Assalamu'alaikum Bapak/Ibu Jaksa Pengacara Negara Kejaksaan Negeri Aceh Utara, sebelumnya saya sangat mengapresiasikan Kejaksaan dalam memberikan Pelayanan Hukum Gratis melalui Halo JPN ini kepada masyarakat, sehingga masyarakat dapat bebas berkonsultasi dengan Kejaksaan khususnya di bidang perdata.
ijinkan saya Iqbal bertanya sedikit tentang bagaimana cara pelaksanaan sita marital atas harta bersama akibat perceraian? dan bagaimana peraturan yang mengatur nya?
Terima kasih Untuk Waktu serta Jawabannya
wa'alaikumsalam warahmatullahi wabaraktuh.
terima kasih sebelumnya kami ucapkan kepada sdr. Iqbal atas apresiasinya kepada kami.
kami akan menjawab permasalahan hukum saudara terkait dengan sita marital.
Sita marital atau sita harta bersama, menurut M. Yahya Harahap dalam buku Hukum Acara Perdata Tentang Gugatan, Persidangan, Penyitaan, Pembuktian, Dan Putusan Pengadilan (hlm. 369), memiliki tujuan utama untuk membekukan harta bersama suami-istri melalui penyitaan, agar tidak berpindah kepada pihak ketiga selama proses perkara atau pembagian harta bersama berlangsung.
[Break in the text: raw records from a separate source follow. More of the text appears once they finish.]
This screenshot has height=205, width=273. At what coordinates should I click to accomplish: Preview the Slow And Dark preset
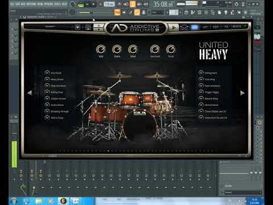pyautogui.click(x=47, y=85)
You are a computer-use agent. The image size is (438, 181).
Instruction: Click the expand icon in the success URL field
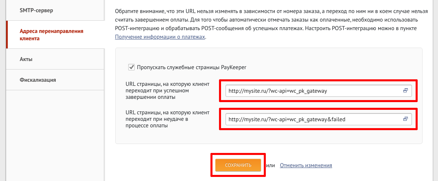[x=405, y=91]
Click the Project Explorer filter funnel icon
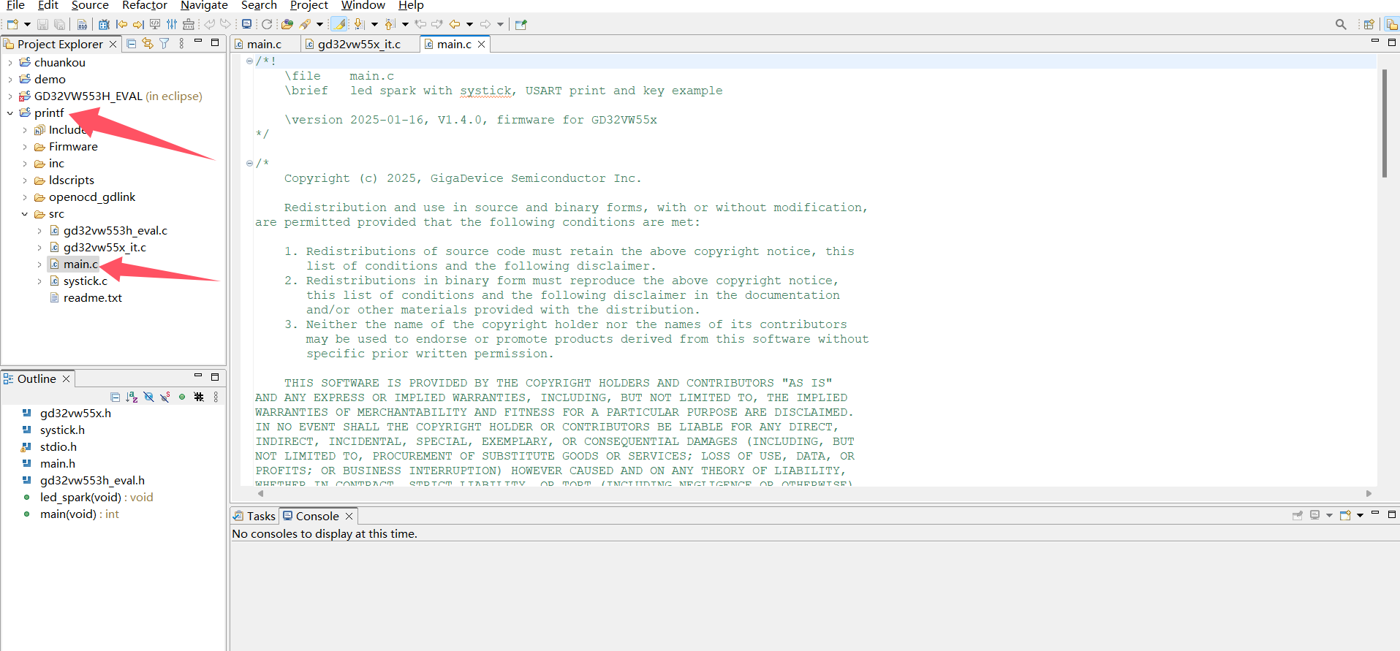The image size is (1400, 651). click(x=164, y=44)
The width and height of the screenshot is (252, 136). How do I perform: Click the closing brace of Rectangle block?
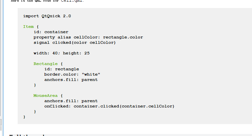(35, 85)
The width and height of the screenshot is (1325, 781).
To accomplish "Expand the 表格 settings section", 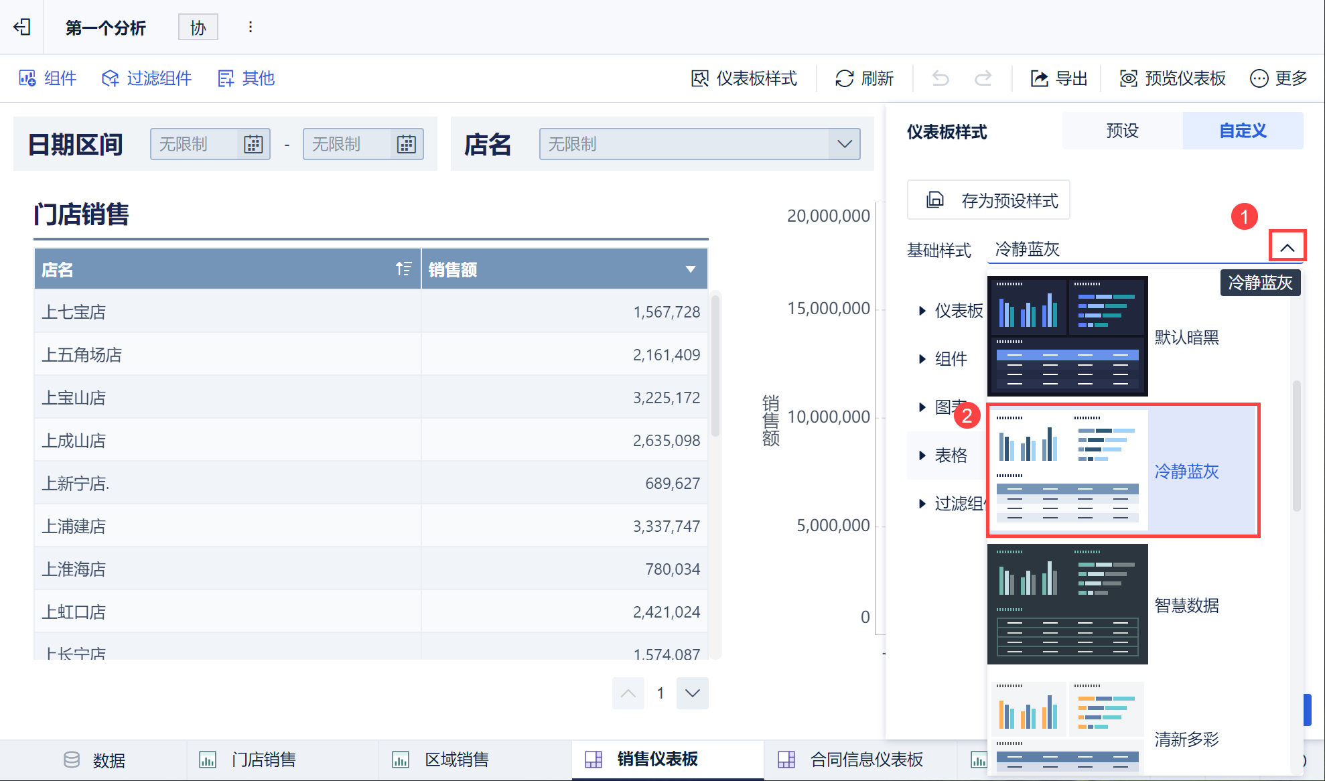I will (944, 455).
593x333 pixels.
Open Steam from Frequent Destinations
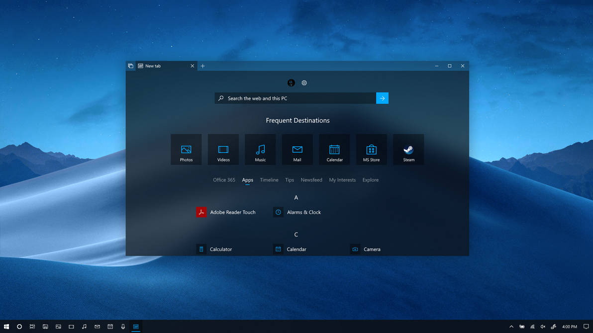coord(408,149)
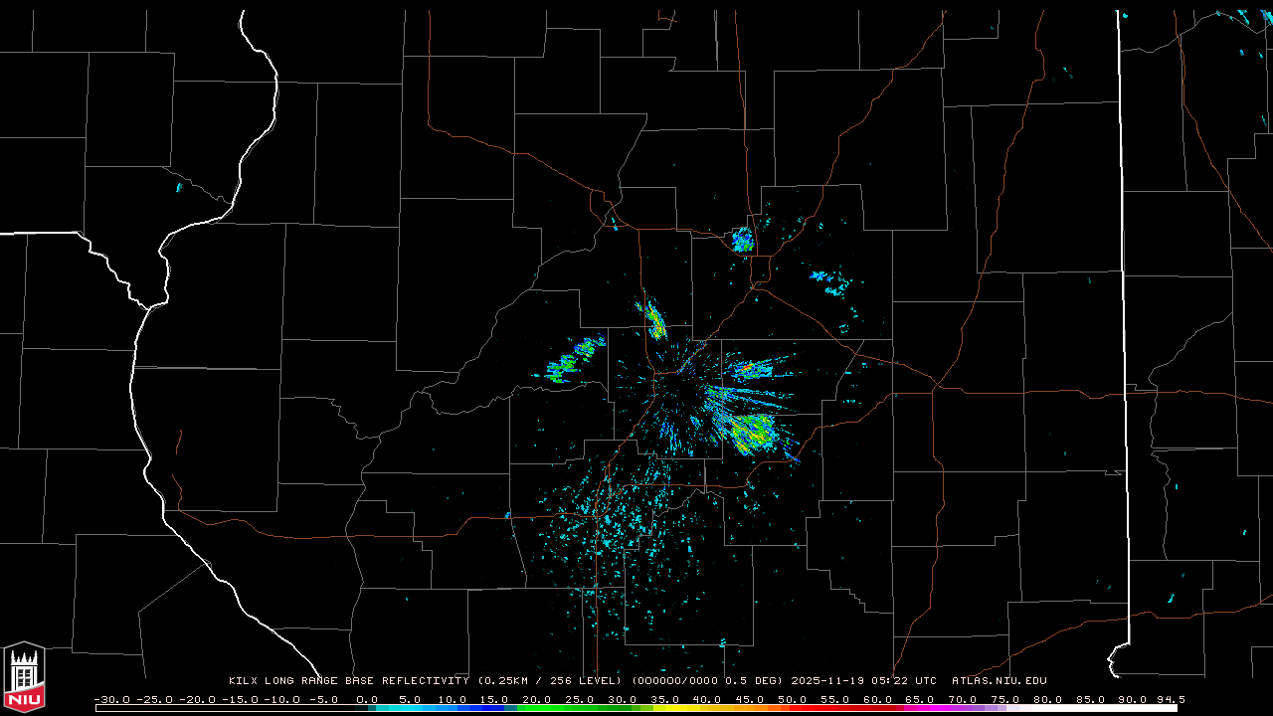Click the red section of the reflectivity color bar
Viewport: 1273px width, 716px height.
tap(806, 708)
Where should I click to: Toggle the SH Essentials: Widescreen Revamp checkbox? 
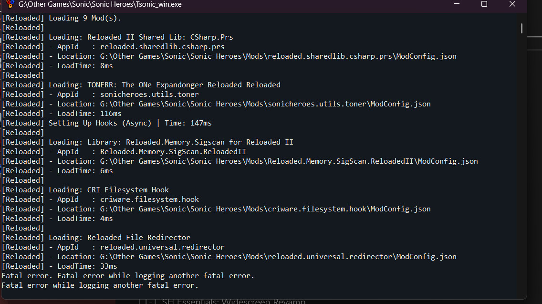(x=149, y=302)
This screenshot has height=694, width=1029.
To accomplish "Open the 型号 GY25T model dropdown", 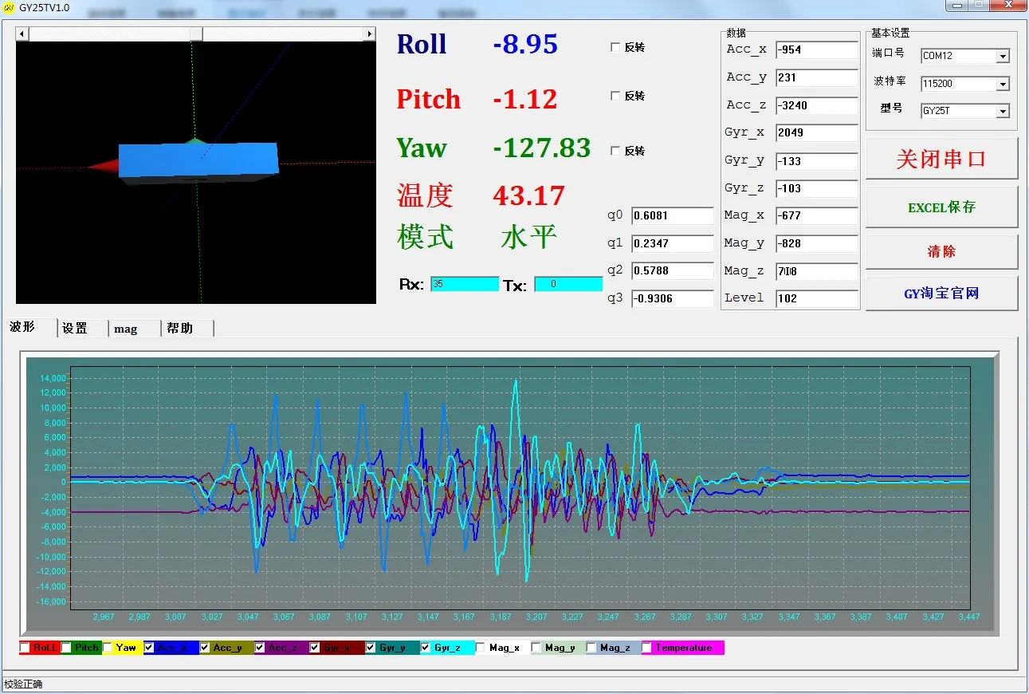I will [1003, 112].
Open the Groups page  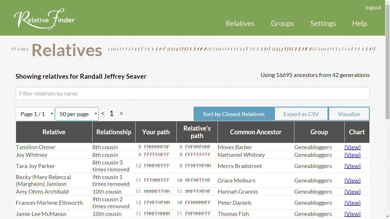[282, 24]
Pembekuan harta bersama di bawah penyitaan, berfungsi untuk mengamankan atau melindungi keberadaan dan keutuhan harta bersama atas tindakan yang tidak bertanggung jawab dari tergugat.
Sita marital bagi perceraian suami-istri yang beragama Islam/muslim diatur Pasal 78 huruf c UU No. 7 Tahun 1989 tentang Peradilan Agama (UU Peradilan Agama) Jo. Pasal 95 dan Pasal 136 ayat (2) Kompilasi Hukum Islam (KHI).
Pasal 78 huruf c UU Peradilan Agama menyebutkan : selama berlangsungnya gugatan perceraian, atas permohonan penggugat, pengadilan dapat menentukan hal-hal yang perlu untuk menjamin terpeliharanya barang-barang yang menjadi hak bersama suami istri atau barang-barang yang menjadi hak suami atau barang-barang yang menjadi hak istri.
Pasal 95 KHI menyebutkan :
(1) Dengan tidak mengurangi ketentuan pasal 24 ayat (2), huruf c Peraturan Pemerintah No. 9 Tahun 1975 serta pasal 136 ayat (2), suami atau istri dapat meminta Pengadilan Agama untuk meletakkan sita jaminan atas harta bersama tanpa adanya permohonan gugatan cerai, apabila salah satu melakukan perbuatan yang merugikan dan membahayakan harta bersama seperti judi, mabuk, boros dan sebagainya.
(2) Selama masa sita dapat dilakukan penjualan atas harta bersama untuk kepentingan keluarga dengan izin Pengadilan Agama.
Pasal 136 ayat (2) KHI Menyebutkan : Selama berlangsungnya gugatan perceraian, atau permohonan penggugat atau tergugat, Pengadilan Agama dapat :
a. menentukan nafkah yang harus ditanggung oleh suami.
b. menentukan hal-hal yang perlu untuk menjamin terpeliharanya barang-barang yang menjadi hak bersama suami istri atau barang-barang yang menjadi hak suami atau barang-barang yang menjadi hak istri.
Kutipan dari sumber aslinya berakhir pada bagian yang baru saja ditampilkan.